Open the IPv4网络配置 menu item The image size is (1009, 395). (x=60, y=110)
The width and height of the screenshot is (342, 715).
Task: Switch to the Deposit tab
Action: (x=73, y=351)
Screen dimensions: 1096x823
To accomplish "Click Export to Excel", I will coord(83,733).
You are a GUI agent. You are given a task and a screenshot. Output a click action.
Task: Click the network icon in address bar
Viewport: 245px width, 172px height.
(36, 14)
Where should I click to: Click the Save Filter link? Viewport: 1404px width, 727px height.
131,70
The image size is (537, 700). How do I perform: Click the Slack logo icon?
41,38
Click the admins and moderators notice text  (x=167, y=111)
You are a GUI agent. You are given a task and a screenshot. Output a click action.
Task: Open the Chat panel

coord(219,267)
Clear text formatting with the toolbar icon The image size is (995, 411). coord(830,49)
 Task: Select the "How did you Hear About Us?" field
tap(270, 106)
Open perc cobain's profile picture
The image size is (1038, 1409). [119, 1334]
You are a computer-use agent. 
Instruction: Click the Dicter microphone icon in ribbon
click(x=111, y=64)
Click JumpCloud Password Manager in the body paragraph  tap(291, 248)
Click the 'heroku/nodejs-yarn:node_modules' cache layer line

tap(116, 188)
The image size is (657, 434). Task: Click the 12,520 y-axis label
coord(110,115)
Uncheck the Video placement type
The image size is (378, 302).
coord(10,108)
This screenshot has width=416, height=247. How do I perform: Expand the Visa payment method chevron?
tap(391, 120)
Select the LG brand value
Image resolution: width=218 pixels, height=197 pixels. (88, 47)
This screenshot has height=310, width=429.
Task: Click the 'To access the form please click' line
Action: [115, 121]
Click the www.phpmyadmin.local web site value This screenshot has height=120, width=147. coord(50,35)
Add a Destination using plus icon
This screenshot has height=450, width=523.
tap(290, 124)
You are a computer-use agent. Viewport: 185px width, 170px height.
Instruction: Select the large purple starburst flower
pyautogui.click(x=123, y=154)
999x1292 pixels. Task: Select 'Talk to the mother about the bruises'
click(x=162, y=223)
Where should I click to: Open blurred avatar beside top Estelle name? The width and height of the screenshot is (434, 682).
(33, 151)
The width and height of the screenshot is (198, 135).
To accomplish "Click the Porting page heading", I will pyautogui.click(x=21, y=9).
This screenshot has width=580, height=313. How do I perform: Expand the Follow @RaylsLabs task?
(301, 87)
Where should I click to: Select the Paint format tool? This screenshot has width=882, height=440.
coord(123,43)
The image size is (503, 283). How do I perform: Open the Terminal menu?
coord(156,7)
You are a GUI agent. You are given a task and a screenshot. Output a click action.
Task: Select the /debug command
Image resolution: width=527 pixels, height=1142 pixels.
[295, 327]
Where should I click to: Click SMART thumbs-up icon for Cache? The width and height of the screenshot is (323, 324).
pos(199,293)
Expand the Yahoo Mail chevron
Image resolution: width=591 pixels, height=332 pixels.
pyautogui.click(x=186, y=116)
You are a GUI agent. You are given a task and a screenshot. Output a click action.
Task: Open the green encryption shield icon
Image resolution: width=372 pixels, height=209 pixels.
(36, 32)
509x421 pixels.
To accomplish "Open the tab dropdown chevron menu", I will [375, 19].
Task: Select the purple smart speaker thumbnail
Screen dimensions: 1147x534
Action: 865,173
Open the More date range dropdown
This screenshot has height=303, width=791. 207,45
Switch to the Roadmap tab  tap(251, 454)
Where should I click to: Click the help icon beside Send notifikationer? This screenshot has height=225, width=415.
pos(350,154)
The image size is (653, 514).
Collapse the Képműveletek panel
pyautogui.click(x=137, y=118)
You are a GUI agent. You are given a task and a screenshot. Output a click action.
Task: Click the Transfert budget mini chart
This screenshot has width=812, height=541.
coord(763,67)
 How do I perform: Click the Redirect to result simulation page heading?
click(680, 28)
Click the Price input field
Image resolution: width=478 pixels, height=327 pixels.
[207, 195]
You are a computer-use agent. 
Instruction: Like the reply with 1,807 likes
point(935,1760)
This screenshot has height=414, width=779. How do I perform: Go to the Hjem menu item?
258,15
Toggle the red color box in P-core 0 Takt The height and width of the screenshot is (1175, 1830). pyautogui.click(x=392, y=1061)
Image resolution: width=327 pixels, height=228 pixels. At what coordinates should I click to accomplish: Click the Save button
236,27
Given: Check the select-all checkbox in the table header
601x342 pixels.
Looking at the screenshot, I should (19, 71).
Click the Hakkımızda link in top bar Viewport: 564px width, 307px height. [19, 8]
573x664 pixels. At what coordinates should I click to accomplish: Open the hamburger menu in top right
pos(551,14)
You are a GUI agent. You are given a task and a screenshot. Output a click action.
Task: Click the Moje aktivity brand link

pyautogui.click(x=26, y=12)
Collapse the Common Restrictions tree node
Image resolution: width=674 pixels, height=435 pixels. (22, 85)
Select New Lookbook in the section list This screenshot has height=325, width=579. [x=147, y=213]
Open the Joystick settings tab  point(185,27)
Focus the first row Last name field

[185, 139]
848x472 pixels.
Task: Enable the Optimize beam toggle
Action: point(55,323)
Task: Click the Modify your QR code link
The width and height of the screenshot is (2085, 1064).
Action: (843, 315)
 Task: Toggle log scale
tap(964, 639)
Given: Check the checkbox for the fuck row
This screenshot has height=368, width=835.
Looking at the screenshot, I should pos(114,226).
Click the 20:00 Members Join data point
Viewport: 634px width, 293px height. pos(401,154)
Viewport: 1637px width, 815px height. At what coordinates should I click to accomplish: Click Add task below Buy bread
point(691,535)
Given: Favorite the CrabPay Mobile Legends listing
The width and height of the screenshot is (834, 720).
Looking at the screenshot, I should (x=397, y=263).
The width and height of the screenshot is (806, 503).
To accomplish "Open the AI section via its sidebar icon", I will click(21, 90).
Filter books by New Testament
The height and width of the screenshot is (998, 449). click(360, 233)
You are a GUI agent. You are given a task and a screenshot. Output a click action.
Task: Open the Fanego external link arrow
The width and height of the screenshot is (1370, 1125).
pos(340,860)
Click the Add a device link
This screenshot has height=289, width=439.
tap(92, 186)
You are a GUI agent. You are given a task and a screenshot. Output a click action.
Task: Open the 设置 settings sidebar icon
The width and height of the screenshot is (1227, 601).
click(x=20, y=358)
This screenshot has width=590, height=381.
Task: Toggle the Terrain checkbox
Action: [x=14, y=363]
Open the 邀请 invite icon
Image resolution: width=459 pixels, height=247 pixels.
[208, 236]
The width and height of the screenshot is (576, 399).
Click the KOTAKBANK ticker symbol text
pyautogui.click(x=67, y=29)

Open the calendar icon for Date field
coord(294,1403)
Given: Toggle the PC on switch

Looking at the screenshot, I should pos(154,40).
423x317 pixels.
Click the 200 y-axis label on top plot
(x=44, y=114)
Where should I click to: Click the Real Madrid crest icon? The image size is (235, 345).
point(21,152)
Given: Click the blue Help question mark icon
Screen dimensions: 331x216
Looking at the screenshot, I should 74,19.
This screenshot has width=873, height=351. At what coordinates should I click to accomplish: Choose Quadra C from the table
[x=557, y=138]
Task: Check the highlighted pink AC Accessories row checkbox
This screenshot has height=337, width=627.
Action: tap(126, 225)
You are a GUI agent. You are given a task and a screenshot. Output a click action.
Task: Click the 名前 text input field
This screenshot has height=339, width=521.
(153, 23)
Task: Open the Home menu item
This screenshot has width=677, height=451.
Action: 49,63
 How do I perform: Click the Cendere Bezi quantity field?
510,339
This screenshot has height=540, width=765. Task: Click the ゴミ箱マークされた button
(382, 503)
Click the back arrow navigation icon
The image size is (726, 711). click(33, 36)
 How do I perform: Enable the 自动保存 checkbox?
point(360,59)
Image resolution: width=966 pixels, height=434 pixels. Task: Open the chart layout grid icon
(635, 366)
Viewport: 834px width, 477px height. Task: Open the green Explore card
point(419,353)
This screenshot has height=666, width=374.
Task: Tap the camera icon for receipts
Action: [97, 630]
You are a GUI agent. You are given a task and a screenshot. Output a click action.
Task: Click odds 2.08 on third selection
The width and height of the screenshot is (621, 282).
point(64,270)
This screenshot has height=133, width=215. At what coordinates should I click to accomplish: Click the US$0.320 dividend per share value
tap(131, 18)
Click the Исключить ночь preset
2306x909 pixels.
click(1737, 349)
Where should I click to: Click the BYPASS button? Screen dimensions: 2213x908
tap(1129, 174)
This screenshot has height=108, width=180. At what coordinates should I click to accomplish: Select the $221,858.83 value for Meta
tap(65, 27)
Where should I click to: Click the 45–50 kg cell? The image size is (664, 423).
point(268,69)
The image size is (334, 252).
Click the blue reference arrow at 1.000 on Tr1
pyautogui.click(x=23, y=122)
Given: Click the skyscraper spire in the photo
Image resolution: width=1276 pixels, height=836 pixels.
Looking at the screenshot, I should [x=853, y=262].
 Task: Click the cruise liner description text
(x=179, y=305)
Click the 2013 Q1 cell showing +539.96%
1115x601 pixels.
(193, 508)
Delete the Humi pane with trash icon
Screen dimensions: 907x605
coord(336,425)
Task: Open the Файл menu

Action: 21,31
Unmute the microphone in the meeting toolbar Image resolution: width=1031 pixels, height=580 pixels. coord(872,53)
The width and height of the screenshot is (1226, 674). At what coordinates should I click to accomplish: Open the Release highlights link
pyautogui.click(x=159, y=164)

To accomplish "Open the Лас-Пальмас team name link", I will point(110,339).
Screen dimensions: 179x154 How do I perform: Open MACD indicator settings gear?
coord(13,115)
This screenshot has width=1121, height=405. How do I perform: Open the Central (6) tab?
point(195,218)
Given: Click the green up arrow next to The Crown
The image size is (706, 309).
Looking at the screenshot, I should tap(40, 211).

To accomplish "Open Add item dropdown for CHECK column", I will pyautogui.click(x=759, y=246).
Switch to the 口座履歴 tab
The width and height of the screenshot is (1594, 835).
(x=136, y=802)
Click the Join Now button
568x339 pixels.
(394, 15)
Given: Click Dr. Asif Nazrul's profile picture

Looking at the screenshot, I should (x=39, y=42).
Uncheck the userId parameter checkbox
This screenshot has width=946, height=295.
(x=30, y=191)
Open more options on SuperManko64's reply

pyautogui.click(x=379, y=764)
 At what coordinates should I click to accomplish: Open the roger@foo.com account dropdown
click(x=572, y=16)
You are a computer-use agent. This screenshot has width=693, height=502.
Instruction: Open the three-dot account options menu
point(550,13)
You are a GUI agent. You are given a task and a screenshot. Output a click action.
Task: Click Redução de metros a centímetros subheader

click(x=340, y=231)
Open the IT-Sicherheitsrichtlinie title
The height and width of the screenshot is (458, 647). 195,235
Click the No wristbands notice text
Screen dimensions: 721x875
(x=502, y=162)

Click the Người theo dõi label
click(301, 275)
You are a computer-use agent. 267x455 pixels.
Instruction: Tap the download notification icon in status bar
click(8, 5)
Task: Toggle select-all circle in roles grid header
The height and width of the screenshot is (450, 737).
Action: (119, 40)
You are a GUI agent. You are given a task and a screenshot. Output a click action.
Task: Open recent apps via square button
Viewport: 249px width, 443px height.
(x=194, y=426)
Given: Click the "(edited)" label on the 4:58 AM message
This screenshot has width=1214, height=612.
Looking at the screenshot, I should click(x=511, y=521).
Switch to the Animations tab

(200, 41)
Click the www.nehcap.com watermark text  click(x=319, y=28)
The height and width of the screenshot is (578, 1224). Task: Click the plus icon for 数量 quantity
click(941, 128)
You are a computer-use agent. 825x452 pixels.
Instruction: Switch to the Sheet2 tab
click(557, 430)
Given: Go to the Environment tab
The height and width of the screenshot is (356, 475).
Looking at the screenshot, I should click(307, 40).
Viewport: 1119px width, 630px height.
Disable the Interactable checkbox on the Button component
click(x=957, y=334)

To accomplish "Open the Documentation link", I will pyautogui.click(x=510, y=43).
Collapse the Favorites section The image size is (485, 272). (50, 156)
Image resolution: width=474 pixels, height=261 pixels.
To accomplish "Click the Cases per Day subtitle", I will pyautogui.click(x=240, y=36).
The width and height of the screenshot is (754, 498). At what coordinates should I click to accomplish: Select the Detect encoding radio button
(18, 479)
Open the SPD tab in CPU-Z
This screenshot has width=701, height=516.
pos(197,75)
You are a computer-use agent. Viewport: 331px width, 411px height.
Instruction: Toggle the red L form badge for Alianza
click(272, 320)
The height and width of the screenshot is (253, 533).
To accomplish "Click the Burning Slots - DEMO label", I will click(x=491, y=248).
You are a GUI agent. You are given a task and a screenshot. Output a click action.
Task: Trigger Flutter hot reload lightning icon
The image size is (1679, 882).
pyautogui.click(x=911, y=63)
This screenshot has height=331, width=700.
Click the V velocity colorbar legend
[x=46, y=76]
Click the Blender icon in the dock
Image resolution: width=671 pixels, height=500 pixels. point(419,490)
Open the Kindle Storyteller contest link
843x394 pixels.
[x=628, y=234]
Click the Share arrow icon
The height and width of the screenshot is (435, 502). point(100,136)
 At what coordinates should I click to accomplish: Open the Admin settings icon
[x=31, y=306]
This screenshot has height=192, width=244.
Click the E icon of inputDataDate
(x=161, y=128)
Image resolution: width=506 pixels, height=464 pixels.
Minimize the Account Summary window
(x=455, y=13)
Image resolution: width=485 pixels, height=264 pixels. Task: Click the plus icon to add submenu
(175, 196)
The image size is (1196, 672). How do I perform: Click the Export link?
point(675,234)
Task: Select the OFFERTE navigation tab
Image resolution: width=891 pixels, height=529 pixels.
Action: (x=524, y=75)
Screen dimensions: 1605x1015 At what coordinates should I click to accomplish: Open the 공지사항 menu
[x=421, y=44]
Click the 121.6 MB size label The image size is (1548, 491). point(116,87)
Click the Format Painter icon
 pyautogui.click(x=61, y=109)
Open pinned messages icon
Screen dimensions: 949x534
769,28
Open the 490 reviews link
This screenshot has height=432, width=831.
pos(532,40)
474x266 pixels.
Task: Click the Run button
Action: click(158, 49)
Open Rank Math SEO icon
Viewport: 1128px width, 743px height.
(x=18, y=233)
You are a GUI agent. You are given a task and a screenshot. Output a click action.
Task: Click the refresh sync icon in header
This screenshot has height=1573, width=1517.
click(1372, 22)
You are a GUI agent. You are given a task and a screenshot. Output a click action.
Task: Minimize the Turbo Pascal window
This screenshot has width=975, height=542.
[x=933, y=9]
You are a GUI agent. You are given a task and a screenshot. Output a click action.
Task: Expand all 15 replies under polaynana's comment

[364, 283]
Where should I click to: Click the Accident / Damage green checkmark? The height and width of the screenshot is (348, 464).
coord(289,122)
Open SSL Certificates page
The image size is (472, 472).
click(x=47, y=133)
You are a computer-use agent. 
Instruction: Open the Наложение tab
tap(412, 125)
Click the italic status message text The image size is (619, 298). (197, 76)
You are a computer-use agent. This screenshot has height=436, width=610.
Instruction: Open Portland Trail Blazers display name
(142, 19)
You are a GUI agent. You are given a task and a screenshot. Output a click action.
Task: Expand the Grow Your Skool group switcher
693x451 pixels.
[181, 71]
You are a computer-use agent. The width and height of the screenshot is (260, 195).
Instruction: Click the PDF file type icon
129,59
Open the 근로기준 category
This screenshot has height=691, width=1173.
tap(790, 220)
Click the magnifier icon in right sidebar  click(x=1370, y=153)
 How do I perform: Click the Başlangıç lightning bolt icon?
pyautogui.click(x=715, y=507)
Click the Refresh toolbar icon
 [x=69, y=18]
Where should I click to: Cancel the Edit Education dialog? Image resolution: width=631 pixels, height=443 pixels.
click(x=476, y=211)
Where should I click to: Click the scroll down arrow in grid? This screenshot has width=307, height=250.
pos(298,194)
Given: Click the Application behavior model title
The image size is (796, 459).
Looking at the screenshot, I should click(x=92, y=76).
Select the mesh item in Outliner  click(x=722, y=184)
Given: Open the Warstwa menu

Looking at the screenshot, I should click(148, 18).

▬▬▬

**Exercise directions:** Take the stretch of lines above from the one containing "Task: Click Redução" through the one containing "Open the SPD tab in CPU-Z" and repeat it exactly, adding no other line.

**Result:**
Task: Click Redução de metros a centímetros subheader

click(x=340, y=231)
Open the IT-Sicherheitsrichtlinie title
The height and width of the screenshot is (458, 647). 195,235
Click the No wristbands notice text
Screen dimensions: 721x875
(x=502, y=162)

Click the Người theo dõi label
click(301, 275)
You are a computer-use agent. 267x455 pixels.
Instruction: Tap the download notification icon in status bar
click(8, 5)
Task: Toggle select-all circle in roles grid header
The height and width of the screenshot is (450, 737).
Action: (119, 40)
You are a GUI agent. You are given a task and a screenshot. Output a click action.
Task: Open recent apps via square button
Viewport: 249px width, 443px height.
(x=194, y=426)
Given: Click the "(edited)" label on the 4:58 AM message
This screenshot has width=1214, height=612.
Looking at the screenshot, I should click(x=511, y=521).
Switch to the Animations tab

(200, 41)
Click the www.nehcap.com watermark text  click(x=319, y=28)
The height and width of the screenshot is (578, 1224). Task: Click the plus icon for 数量 quantity
click(941, 128)
You are a computer-use agent. 825x452 pixels.
Instruction: Switch to the Sheet2 tab
click(557, 430)
Given: Go to the Environment tab
The height and width of the screenshot is (356, 475).
Looking at the screenshot, I should click(307, 40).
Viewport: 1119px width, 630px height.
Disable the Interactable checkbox on the Button component
click(x=957, y=334)

To accomplish "Open the Documentation link", I will pyautogui.click(x=510, y=43).
Collapse the Favorites section The image size is (485, 272). (50, 156)
Image resolution: width=474 pixels, height=261 pixels.
To accomplish "Click the Cases per Day subtitle", I will pyautogui.click(x=240, y=36).
The width and height of the screenshot is (754, 498). At what coordinates should I click to accomplish: Select the Detect encoding radio button
(18, 479)
Open the SPD tab in CPU-Z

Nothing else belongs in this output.